Unstoppable Octobia May

Bestselling and award-winning author, Sharon G. Flake, delivers a mystery set in the 1950s that eerily blends history, race, culture, and family.

Octobia May is girl filled with questions. Her heart condition makes her special - and, some folks would argue, gives this ten-year-old powers that make her a "wise soul." Thank goodness for Auntie, who convinces Octobia's parents to let her live in her boarding house that is filled with old folks. That's when trouble, and excitement, and wonder begin. Auntie is non-traditional. She's unmarried and has plans to purchase other boarding homes and hotels. At a time when children, and especially girls, are "seen, not heard," Auntie allows Octobia May the freedom and expression of an adult. When Octobia starts to question the folks in her world, an adventure and a mystery unfold that beg some troubling questions: Who is black and who is "passing" for white? What happens when a vibrant African American community must face its own racism?

And, perhaps most important: Do vampires really exist? In her most and probing novel yet, Sharon G. Flake takes us on a heart-pumping journey.

Unstoppable Octobia May is the first book I read on the Kindle app on my phone. What took me so long? I read this book in a flash because I was always able to sneak in a page or two, no matter where I was.

I'm a big fan of Sharon G. Flake; all of my students, no matter where I live, have read The Skin I'm In. Now that I'm back in The Bahamas, I like being able to add to the collection of titles with main characters that are African American. Even better, this is a mystery that will have readers puzzling until the very end.

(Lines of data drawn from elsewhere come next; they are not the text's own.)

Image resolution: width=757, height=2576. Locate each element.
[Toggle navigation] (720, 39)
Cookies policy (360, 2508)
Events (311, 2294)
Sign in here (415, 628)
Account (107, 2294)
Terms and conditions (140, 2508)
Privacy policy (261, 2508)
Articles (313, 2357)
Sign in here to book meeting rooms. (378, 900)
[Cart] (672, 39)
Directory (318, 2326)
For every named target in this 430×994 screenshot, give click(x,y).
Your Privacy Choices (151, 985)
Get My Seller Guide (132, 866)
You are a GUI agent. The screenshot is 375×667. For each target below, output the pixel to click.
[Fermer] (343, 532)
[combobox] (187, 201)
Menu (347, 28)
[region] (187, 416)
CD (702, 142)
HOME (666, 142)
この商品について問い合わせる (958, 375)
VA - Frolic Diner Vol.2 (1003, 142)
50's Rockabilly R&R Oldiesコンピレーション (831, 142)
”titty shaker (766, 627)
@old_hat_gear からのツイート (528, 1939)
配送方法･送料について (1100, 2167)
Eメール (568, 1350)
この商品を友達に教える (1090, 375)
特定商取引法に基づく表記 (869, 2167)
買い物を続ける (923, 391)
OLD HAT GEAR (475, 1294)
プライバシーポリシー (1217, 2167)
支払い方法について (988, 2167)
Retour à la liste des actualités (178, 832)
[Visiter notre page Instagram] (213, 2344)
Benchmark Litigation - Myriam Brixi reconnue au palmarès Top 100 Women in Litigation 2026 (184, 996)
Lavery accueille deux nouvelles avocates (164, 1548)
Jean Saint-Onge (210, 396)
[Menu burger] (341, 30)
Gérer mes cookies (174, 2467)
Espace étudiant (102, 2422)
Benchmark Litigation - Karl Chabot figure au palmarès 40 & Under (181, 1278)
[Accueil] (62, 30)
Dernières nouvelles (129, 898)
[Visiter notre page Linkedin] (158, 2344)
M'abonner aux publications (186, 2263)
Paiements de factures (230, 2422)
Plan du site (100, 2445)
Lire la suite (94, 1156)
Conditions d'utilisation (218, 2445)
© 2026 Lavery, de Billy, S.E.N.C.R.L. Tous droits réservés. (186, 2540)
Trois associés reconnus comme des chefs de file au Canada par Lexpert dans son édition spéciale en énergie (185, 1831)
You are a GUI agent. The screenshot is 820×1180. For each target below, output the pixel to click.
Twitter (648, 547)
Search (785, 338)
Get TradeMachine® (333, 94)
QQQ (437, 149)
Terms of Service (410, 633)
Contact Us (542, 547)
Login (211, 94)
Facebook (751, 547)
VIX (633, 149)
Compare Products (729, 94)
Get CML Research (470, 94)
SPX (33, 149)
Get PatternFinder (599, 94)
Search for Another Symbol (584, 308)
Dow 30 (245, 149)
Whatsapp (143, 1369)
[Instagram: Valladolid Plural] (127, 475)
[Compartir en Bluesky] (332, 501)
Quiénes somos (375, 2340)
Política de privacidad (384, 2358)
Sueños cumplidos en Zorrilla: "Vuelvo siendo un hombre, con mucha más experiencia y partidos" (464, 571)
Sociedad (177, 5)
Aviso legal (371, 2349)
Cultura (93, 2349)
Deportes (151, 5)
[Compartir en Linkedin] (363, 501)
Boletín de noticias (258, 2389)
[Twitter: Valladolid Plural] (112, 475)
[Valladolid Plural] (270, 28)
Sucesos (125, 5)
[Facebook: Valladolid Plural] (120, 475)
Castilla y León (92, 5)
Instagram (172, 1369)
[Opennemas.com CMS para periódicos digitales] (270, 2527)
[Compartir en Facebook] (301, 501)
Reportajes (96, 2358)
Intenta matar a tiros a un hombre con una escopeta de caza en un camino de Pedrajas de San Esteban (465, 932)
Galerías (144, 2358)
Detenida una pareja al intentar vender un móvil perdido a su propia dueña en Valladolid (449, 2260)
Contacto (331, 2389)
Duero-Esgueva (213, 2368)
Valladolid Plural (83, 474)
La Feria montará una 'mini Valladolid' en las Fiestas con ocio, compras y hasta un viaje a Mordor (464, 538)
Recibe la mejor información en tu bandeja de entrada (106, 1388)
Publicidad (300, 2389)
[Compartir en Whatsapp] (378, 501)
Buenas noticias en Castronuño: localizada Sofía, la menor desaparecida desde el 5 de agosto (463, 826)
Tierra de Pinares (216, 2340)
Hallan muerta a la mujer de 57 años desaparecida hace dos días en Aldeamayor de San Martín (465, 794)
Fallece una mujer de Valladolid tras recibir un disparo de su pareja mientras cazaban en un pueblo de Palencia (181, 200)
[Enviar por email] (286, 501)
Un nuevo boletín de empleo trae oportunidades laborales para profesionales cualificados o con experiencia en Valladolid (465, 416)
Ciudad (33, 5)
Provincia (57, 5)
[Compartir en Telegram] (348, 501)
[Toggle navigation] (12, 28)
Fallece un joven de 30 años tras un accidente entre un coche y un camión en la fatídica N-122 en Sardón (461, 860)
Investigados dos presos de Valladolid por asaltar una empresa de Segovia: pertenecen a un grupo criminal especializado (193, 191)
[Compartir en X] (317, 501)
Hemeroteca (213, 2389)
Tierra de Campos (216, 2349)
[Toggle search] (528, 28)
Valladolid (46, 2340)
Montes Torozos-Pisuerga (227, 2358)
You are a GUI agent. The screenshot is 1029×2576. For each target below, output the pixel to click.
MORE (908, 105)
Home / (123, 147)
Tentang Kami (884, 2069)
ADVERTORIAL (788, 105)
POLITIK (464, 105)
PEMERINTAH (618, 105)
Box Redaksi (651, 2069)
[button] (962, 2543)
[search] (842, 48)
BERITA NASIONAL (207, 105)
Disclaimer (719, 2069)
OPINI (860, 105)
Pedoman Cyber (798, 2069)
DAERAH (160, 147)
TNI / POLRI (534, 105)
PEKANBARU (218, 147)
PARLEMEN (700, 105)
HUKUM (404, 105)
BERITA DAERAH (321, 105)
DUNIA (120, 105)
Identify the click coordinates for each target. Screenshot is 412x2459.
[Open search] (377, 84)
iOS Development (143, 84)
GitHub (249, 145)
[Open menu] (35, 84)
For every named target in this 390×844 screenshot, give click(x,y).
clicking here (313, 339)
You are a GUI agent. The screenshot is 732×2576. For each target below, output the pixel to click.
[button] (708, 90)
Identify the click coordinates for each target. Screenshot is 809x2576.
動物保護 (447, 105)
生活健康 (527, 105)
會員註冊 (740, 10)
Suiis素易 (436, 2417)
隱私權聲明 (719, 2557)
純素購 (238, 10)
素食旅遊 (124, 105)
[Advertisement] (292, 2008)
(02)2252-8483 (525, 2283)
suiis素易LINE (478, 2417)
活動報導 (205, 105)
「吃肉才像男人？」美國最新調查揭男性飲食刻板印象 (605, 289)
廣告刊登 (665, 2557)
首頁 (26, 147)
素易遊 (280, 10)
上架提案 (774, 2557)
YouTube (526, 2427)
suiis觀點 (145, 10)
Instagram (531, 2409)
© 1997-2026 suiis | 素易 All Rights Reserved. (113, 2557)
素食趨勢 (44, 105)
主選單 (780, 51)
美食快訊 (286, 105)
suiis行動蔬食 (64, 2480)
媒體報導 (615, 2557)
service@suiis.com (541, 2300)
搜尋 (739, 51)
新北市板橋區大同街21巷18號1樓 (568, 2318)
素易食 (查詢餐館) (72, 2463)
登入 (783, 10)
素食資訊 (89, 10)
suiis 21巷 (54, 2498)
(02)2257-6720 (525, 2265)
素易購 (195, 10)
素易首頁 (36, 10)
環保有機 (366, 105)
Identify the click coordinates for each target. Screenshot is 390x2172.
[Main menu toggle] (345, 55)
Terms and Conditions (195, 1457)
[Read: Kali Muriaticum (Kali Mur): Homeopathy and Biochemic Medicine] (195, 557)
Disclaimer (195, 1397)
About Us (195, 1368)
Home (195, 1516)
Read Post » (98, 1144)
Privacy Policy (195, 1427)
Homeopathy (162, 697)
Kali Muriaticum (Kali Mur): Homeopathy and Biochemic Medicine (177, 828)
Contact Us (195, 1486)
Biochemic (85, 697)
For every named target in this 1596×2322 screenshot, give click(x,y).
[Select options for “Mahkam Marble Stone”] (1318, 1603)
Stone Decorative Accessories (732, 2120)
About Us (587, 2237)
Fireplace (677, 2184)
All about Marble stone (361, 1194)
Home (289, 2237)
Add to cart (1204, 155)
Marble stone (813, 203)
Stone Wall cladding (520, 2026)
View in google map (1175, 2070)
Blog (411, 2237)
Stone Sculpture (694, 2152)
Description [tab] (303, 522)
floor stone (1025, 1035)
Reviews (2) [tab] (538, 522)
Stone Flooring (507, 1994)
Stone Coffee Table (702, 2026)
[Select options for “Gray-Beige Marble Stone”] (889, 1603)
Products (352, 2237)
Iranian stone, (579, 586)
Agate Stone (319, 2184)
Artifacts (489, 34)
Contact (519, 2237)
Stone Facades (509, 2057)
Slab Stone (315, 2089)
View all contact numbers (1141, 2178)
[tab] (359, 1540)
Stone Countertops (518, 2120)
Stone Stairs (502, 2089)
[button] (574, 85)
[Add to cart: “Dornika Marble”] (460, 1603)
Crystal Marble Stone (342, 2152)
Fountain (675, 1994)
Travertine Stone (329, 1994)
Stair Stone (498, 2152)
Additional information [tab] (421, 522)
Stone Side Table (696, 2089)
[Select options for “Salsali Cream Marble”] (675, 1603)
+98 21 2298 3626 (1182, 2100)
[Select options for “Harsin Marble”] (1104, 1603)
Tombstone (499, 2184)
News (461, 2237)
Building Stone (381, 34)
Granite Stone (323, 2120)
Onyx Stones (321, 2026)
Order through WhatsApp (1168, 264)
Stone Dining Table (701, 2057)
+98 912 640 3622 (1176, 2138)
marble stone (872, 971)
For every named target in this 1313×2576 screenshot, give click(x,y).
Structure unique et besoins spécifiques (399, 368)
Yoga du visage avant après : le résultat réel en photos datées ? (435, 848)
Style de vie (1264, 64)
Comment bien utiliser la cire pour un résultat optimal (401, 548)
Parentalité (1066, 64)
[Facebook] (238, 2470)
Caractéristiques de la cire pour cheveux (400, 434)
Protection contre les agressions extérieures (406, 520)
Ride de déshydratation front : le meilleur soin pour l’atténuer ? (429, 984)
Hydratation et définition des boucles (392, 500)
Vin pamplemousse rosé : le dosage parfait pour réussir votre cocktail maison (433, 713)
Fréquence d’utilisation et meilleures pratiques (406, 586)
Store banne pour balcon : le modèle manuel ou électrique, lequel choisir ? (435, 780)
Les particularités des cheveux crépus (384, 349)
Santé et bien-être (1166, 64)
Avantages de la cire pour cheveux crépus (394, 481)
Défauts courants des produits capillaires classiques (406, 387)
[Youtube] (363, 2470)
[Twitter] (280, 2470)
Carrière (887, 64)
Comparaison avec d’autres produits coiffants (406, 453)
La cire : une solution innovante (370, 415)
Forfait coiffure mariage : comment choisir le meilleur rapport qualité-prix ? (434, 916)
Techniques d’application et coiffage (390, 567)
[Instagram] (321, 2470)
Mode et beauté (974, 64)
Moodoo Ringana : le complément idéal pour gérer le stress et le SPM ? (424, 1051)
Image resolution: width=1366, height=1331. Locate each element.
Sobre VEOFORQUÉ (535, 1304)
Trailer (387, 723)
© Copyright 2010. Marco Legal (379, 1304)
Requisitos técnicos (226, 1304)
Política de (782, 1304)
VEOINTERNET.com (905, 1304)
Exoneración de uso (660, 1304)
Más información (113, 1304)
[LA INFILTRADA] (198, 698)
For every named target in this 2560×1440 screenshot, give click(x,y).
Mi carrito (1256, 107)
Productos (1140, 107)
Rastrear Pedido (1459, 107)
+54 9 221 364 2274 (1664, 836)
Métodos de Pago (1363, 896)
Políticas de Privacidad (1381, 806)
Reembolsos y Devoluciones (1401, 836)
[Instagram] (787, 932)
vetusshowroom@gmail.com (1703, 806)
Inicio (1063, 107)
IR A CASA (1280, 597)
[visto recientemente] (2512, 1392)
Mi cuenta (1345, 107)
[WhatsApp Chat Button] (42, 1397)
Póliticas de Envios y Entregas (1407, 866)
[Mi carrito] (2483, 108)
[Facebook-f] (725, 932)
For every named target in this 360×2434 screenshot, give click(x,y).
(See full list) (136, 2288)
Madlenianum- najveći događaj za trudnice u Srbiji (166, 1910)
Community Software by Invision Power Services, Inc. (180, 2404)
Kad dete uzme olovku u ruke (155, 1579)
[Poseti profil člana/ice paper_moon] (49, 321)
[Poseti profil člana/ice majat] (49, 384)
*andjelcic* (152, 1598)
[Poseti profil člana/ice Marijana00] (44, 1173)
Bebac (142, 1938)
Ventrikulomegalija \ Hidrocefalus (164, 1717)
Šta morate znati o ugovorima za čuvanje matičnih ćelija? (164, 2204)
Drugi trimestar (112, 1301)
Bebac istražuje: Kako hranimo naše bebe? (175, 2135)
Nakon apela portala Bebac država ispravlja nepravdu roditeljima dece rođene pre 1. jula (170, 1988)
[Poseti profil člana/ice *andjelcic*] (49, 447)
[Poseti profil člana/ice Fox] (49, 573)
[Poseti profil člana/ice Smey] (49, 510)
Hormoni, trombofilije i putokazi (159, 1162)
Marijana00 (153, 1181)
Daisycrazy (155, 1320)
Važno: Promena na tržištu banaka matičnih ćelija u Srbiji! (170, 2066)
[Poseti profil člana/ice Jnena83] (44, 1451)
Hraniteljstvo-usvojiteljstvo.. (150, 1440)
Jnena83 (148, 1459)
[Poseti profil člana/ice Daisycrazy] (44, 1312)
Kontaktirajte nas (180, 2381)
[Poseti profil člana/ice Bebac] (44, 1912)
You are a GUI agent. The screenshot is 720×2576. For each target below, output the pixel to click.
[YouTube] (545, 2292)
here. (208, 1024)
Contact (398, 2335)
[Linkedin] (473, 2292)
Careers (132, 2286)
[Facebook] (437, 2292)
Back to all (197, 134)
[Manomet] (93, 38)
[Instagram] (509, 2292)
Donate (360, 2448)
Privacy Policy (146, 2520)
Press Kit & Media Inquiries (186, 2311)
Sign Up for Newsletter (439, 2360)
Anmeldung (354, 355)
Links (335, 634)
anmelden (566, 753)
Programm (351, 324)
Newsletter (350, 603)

Still, I didn't adore this book the way I enjoyed others by Flake. At times, I found it confusing to follow the plot, or even who was speaking. It's very rare that I have this problem, so I think it would be a big issue for younger readers. While Octobia May and her best friend Jonah were very developed, there were far too many other adult characters to keep track of, often with only one or two distinguishing characteristics and no physical descriptions. Despite being geared towards middle grade readers, it may be challenging for them to read.

For me, the best part of the book was the friendship between Octobia and Jonah. It reminded me of the relationship between Scout and Dill in To Kill a Mockingbird: the mischief, loyalty, and closeness that comes from growing up together and being through so many adventures. I often ask my students what is the residue of a story, what sticks with them. For me, it will be the image of Octobia forcing Jonah to perm her hair and then being angry with the results. This affected me more than any of the mystery that followed.